Nothing compares to a Minnesota night with family and/or friends, a good bonfire, and a meal of hotdogs and s’mores. The best part is that in addition to an inexpensive family activity it is a fun and different way to cook a meal or snack. There is nothing worse than being stuck in a hot kitchen on a beautiful summer day or evening while everyone else is outside having a good time. With a little pre-planning and prep work, no one will be upset and alone in the house making dinner and Googling ways to undetectably poison family members in retaliation.

There are a few upfront costs for some of the unique fire based cooking methods that I will be writing about but they are minimal and if you take care of your purchases, they should last a lifetime. You might even have some of the things needed already or can find them in the woods.

HOT DOG ROASTING STICKS – These are a must-have for cooking over an open flame. There are many different types of hot dog roasting sticks. You can use something as simple as a stick that you find or you can buy an official hot dog/marshmallow stick at any hardware, fleet, hunting and fishing store or big box department store. I have seen these cool metal prongs that you simply slip over the end of a stick to turn it into a roaster fork. Sure you can use them to cook a hotdog to crispy perfection, but more importantly you can make my personal summertime favorite, s’mores.

I can’t imagine that anyone has not enjoyed this sugar-laden bundle of love and happiness. I searched for the origins of the toasty treat and it seems like the first documented recipe was found in a Girl Scout cookbook in 1927. They were originally called Some Mores and were later shortened to s’mores. No one is certain who created the campfire dessert, but whoever it was, you are a genius and I thank you.

Over the years I’ve picked up a few variations on the traditional graham cracker, chocolate and marshmallow treat. Sometimes it was because we were out of the “normal” ingredients, and other times it was because of a hot tip from someone I knew or something I had read about. Here we go.

Instead of a regular Hershey’s chocolate bar, you can use a Reese’s peanut butter cup, Caramello, Peppermint Patty or Andes mints.

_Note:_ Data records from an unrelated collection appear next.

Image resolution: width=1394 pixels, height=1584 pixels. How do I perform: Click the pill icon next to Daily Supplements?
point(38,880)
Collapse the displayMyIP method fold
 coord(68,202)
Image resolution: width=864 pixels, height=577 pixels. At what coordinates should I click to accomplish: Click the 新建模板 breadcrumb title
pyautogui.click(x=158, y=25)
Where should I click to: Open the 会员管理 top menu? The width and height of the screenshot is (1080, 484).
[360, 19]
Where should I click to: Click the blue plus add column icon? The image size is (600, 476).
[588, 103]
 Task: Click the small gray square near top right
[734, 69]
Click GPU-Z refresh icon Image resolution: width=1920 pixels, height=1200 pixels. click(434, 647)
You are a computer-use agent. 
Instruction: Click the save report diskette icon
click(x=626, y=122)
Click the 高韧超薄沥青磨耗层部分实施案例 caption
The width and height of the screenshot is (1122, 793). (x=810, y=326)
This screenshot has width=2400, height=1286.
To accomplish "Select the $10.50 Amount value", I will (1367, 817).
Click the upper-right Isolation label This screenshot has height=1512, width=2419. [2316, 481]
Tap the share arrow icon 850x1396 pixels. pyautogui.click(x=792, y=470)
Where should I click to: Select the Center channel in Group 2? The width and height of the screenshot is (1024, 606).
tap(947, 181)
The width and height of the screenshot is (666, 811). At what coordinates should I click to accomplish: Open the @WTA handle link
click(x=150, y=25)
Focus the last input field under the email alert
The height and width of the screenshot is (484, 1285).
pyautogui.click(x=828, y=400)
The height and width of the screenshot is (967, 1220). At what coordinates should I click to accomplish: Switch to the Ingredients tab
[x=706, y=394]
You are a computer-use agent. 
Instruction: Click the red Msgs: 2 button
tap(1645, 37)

Instead of using regular graham crackers, you could use chocolate chip cookies, Fudge Stripes cookies or cinnamon graham crackers.  Yesterday at the grocery store I saw chocolate graham crackers which are now in our cupboard waiting for the first bonfire of the year. If you were feeling really adventurous you could smear some Nutella (a delicioushazelnut spread) or peanut butter on the graham crackers to spice things up. To change things up for the best part of the s’more, the marshmallow, you could use Peeps left over from Easter or you could simply roll a regular marshmallow in shredded coconut or crushed Oreo’s. I read an article about how to make your own marshmallows but it is way too involved for a mom of five or anyone who has a life. I’m all about saving money but a bag of good marshmallows costs $1.29 so it isn’t worth the hassle of making them from scratch. If you’ve made your own marshmallows successfully, please let me know, and I’d be happy to sample them for you.

If you don’t want the mess or fire, you could make s’more in a glass, Google recipes for S’more shakes or s’moretini. I’ve made s’mores in a mini muffin pan as well.  They are super easy and really good. I will warn you though, make a lot because if you are like me and “sample” your baked goods, it’s embarrassing when there aren’t any left for anyone else. There are recipes for s’more pies, pudding, cakes, bars, ice-cream and cheesecakes. S’mores aren’t just limited to campfire fun!

In addition to revisiting staycation ideas for the Wadena area, I’ll be writing more about campfire cooking. We are also in the process of planning a hobby farm. I grew up in the country but never had animals other than a dog and cat so this should be interesting. Other than that, I can’t wait to have the smell of bonfire on my clothes and in my hair. I’m so thankful that winter has left and that spring is here.